On prépare d’abord une teinture de pyrèthre en faisant macérer en vase clos, pendant 10 jours, une partie de pyrèthre dans 9 parties d’alcool à brûler. On peut employer pour cela une poudre de pyrèthre grossière ou des capitules entiers plus ou moins brisés, par simple frottement entre les mains. Au moment de l’utilisation, on prépare l’insecticide d’après les proportions suivantes :

Teinture de pyrèthre 2 parties
Savon noir 3 parties
Eau 100 parties

Les teintures de pyrèthre ont l’avantage de se conserver très longtemps dans des bouteilles bien bouchées. En dilution savonneuse, l’insecticide est adhérent, efficace, mais paraît parfois assez peu fluide pour les pulvérisations à faible pression.

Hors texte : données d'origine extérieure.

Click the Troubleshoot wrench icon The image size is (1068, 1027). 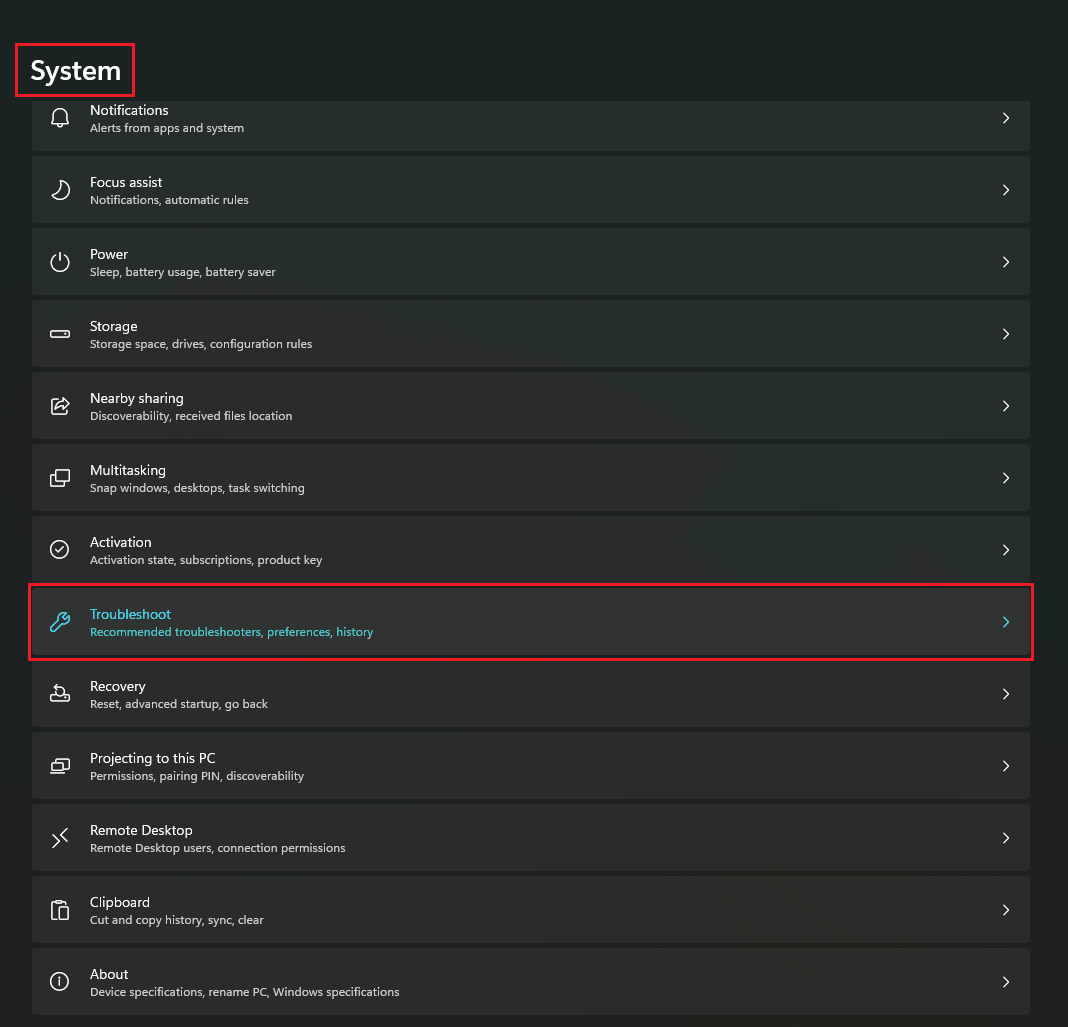pos(60,621)
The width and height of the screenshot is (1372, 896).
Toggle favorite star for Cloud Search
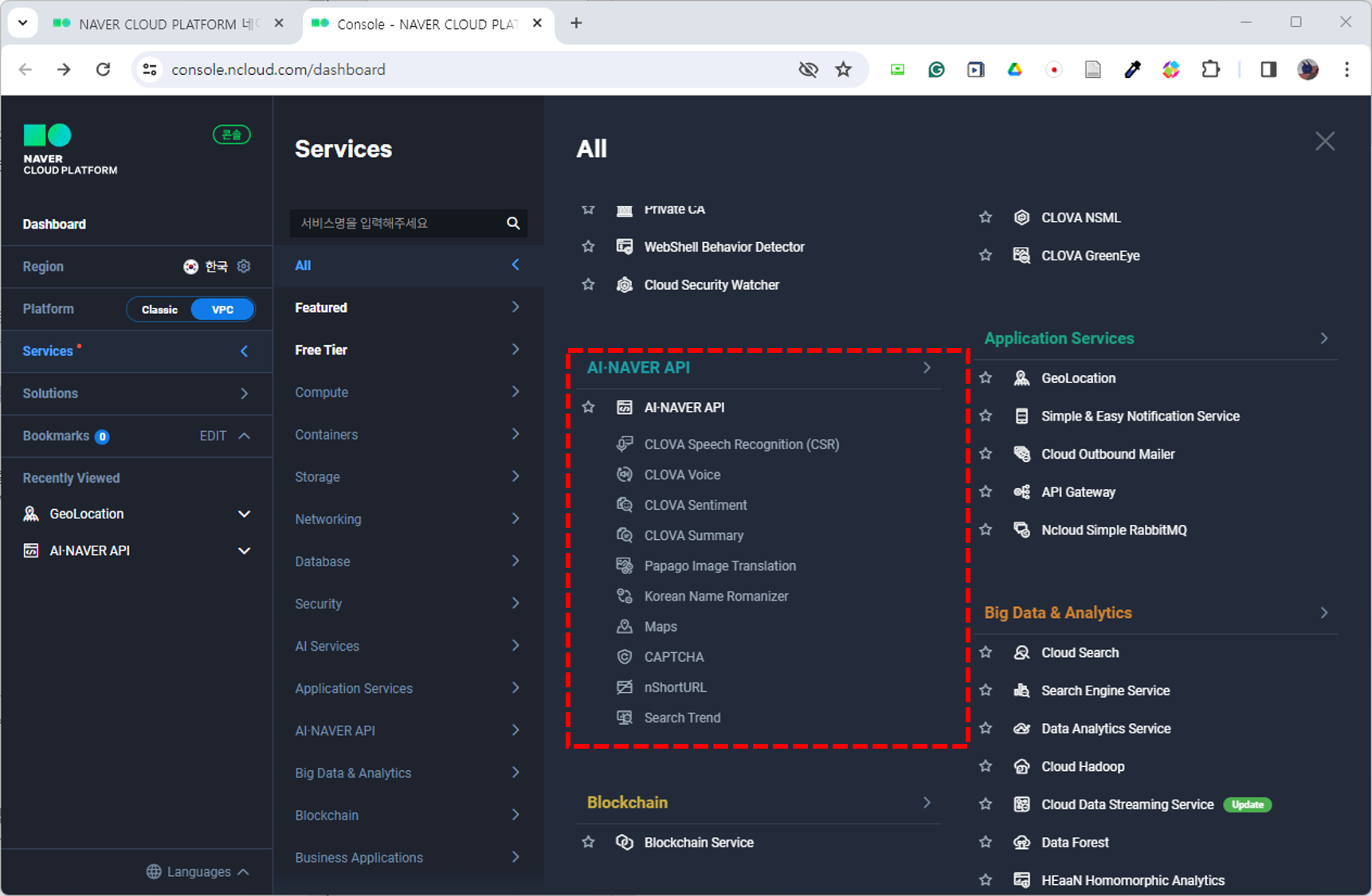pyautogui.click(x=986, y=652)
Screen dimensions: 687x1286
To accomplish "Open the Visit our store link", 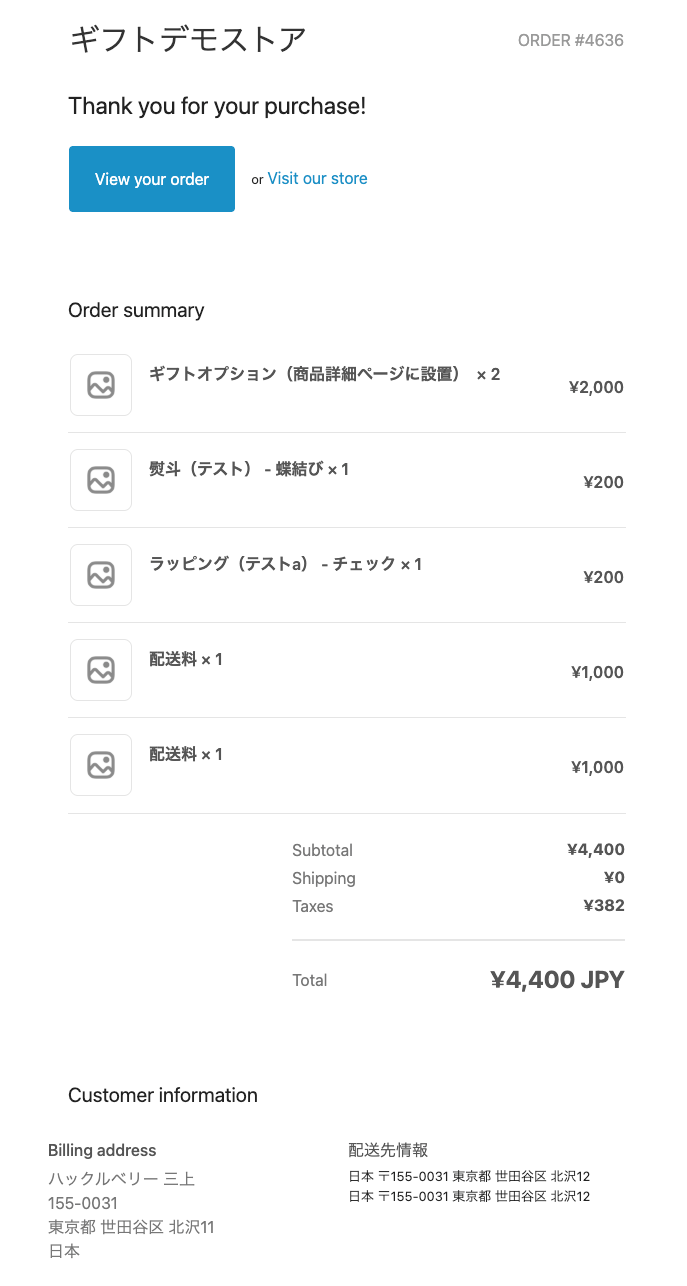I will [x=317, y=179].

Formule au pétrole par filtration méthodique :

C’est une dissolution méthodique, opérée par filtrations successives. Cette formule est actuellement employée au Kenya. Des trous sont faits dans le fond d’un récipient de fer galvanisé. Une couche de coton est placée au fond du récipient et on dispose au-dessus, environs 500 grammes de poudre de pyrèthre. On passe alors doucement, 1 gallon de pétrole (environ 4 litres 500) et on laisse se poursuivre la filtration. Par des passages successifs avec du pétrole frais, sur de la poudre épuisée et du pétrole enrichi en pyréthrine, sur de la poudre de pyrèthre fraîche, on arrive à dissoudre la presque totalité des pyréthrines.

Formule par macération méthodique dans l’essence :

C’est la méthode que nous utilisons au laboratoire de Nanisana. On emploie pour cela, une batterie de trois récipients, contenant chacun 7 à 8 litres. Au départ, on place dans l’un des récipients, 5 litres d’essence minérale, sur 500 grammes de poudre de pyrèthre. Au bout de trois jours, le produit de cette première macération est décanté et versé dans un second récipient, contenant 500 grammes de poudre de pyrèthre. Le pyrèthre du premier récipient reçoit encore, à 3 jours d’intervalle et à deux reprises successives, de l’essence pure. Ainsi, après un passage dans les trois récipients, on obtient au bout de 9 jours, une bonne macération de pyrèthre dans l’essence.